If you are going to buy a luxury SUV, then the F-Pace is a pretty good option, I guess.
It goes fast and drives well. I can’t find anything particularly wrong with it.
Put your foot down and it blasts off. Go round a corner and it sticks to the tarmac like glue.
I even drove a slalom course at Hampton Downs in it and was able to record the fastest time. Well, sort of. I was the first person to do the slalom and almost every subsequent driver was faster. In the end, I was third to slowest. But you take the wins where you can get them.
So why am I a tad ambivalent about this particular Jag? Initially, I didn’t really know. Maybe I was having a bad week. Maybe I am just a sad old motoring-writer git who has been privileged to drive so many great cars that now I am an entitled prick. Maybe both.
It took me a week or so after handing the F-Pace back to slowly come to realise the reason for my inner conflict. Through meditation, open and honest discussion with family, workmates and friends (sorry about that, folks) and the horror of an impending deadline, I have been able to glimpse my truth.
When the realisation happened, I understood I had known it all along. I am now in a much better space.
Reader, I am going to be honest for you. For god’s sake, Jaguar, stop making bloody SUVs and stick to your awesome sports cars and sedans.
There, I’ve spoken my truth.
In case you didn’t know it, Jaguar is part of a company called Jaguar Land Rover.
And Land Rover make the best SUVs. They are capable, fuel efficient and great to drive.
The new Land Rover Discovery is simply awesome, the Range Rover Velar is a near-perfect example of the city-centric rugged compact SUV. I highly, highly recommend both vehicles.

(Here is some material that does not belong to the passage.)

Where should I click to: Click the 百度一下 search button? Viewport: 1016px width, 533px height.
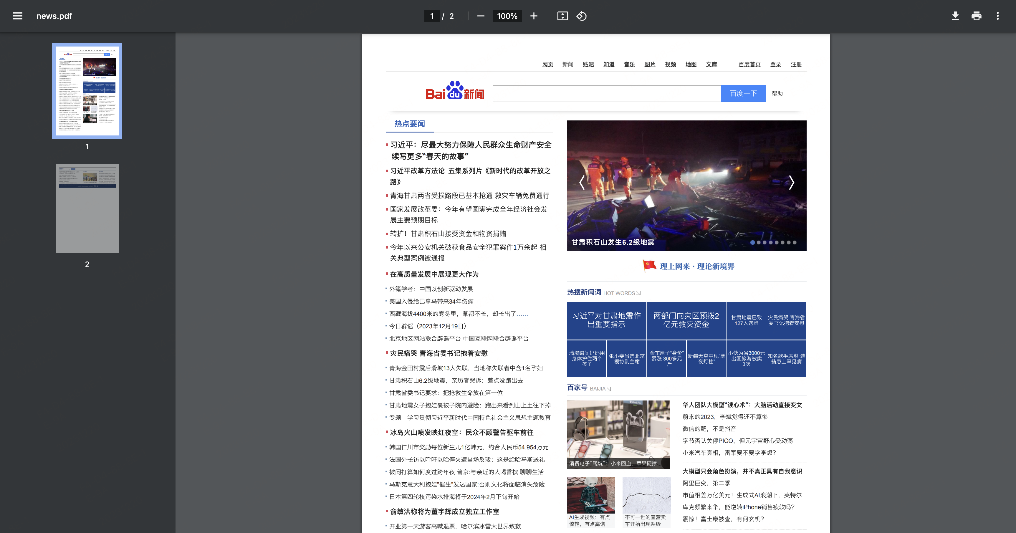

At the faster end of the spectrum, the company’s 2020 F-Type Jag is in my top-five cars ever driven. I am buying one when I win Lotto. At the track day I did the (initial) winning slalom in, I got the rare chance to drive the Jaguar Project 8 sedan – the fastest road-legal sedan ever built. It is one of only 300 made and is superb. On a shortened Hampton Downs track, where the straight had been closed to us, I could easily hit 187km/h within a few hundred metres, and then brake hard enough to cruise around a hairpin.
So why is Jaguar making SUVs – and not even bringing sedans into New Zealand any more? Put simply, lots and lots of people want to buy them.
I blame market economics and call for a complete overthrow of capitalism as we know it.
If you all stop buying the F-Pace in such vast numbers, and all buy the Range Rover Velar, then maybe Jaguar Land Rover would stick to its knitting and Jag could just make fast sports cars and sedans.
Please don’t buy this car.
I am passionate about a few car marques – and Jaguar is up there. My wedding car was my brother’s 1965 E-Type Roadster and I have always wanted any kind of Jag.
This means it makes me sad to think of the genius engineers and designers in Coventry trying to make an SUV special enough to carry the big cat badge.
So, let’s all send a message. Buy the Velar instead. Why? The F-Pace is built on the same platform as the Velar. It is effectively the same vehicle. They share engines. Both are built in the Jaguar Land Rover D7a aluminium-rich platform with identical wheel size and suspension. They have the same stereo.
The F-Pace price ranges from $99,990 for the R Dynamic S with a two-litre engine up to the SVR with a five-litre super-charged V8 at $169,900. The P400 I was driving is $136,000. On-road costs and options are all extra. The Velar is similarly priced.
In the interests of balance, Jaguar would point out that the F-Pace is the fastest-selling model in its history, with more than 500,000 sold since it launched in 2016. And that’s a fair point.
They’d also point out that the petrol P400 I drove has a three-litre six-cylinder engine with an electric super charger and twin turbos and it goes like a rocket. They’d be right on that, too.
And if I think it is not sporty, they’d point to its Intelligent Driveline Dynamics, which converts it from a fast SUV into an absolute performance powerhouse, and they’d be right on that, too.
Or how it’ll do 0-100km/h in 5.4 seconds, produce 294kW of power and 550Nm of torque, and that it can tow 2400kg, braked. Look, they’re right on that, too.
And I am starting to feel like I am losing this argument pretty quickly.